Citizens pay tab for apartment subsidies

Posted: Sunday, March 20, 2005

Dare we say it? We told you so.

In the past several years, Columbia County officials have readily granted requests from apartment developers to sign off on applications for federal loan programs. The developer gets cheap money, and the county's Development Authority gets a sweet fee just for stamping its name on the application.

The county then gets big boxes full of renters, all of whom must have family incomes below a level dictated by the feds. The schools get hit with concentrations of new students popping up in one zone.

And the Columbia County Sheriff's Office gets more work to do.

"When we have government-funded rent, we are inviting the wrong clientele to our county," Sheriff Clay Whittle complained to county commissioners recently, pointing out that his deputies are spending a disproportionate amount of their time policing two such apartment complexes. "It's tying up a lot of revenue," Whittle adds.

Whittle's comments came during a quarterly session in which elected officials get together with county commissioners. Perhaps before the next meeting, Whittle should have his staff add up all the extra cost for policing those trouble spots.

Then he could present the bill to the county, which in turn could subtract that amount from next year's funding for the Development Authority.

Sound harsh? Unfair? Maybe. But think about it: Authority members barely bat an eye when one of these rent-subsidy groups comes calling. With zero heavy lifting -- heck, with no lifting at all -- the authority routinely signs off on "inducement" of these federal programs. They get a small but respectable cut of the action, and everyone walks away happy.

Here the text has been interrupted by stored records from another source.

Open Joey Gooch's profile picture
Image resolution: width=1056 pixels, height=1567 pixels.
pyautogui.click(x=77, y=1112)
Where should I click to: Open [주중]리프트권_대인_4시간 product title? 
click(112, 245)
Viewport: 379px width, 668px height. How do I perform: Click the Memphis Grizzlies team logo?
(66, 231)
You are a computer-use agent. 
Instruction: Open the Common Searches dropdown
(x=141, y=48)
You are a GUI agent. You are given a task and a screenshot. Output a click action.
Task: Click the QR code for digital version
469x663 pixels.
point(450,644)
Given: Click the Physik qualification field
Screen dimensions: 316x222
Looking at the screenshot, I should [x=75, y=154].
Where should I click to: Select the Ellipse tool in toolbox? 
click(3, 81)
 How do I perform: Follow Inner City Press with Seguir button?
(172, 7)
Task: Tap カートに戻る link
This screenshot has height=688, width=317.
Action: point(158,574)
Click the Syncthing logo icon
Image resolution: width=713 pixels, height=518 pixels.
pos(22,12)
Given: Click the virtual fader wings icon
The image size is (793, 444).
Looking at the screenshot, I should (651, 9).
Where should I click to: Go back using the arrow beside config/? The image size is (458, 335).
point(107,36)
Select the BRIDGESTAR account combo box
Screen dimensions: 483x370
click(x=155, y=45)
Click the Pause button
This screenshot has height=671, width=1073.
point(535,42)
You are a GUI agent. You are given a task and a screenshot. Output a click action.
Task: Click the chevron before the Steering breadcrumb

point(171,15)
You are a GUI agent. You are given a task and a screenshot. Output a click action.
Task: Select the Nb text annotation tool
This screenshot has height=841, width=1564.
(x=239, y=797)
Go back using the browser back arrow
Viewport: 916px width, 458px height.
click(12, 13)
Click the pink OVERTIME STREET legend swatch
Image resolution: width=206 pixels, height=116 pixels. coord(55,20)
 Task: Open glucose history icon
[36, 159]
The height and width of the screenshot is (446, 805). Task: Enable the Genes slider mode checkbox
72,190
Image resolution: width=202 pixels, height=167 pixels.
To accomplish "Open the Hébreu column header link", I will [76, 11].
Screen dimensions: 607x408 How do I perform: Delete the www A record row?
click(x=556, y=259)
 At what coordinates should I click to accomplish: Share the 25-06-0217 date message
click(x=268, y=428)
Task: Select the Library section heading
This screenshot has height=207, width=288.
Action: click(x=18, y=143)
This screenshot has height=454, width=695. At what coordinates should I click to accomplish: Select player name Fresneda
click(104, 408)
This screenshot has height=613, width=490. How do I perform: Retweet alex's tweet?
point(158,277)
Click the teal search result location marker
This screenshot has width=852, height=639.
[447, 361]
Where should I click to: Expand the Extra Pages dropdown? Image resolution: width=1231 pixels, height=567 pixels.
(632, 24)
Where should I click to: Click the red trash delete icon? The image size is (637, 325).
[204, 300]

Unfortunately, the authority isn't around to pick up after the party; that's the job of Whittle's deputies. The rest of the county's taxpayers, most of whom are law-abiding homeowners, are less safe and have less money as a result.

We've pointed out in the past the hidden cost of these programs, particularly in terms of school overcrowding, with children coming from parents who don't directly invest in the school system through property taxes. But Whittle's cautionary tale points out the cost can be much higher.

Thankfully, his deputies are more than capable of keeping our community safe. But before county officials and the unelected Development Authority consider any other such loan program in the future, they should remember Whittle's words and just say no.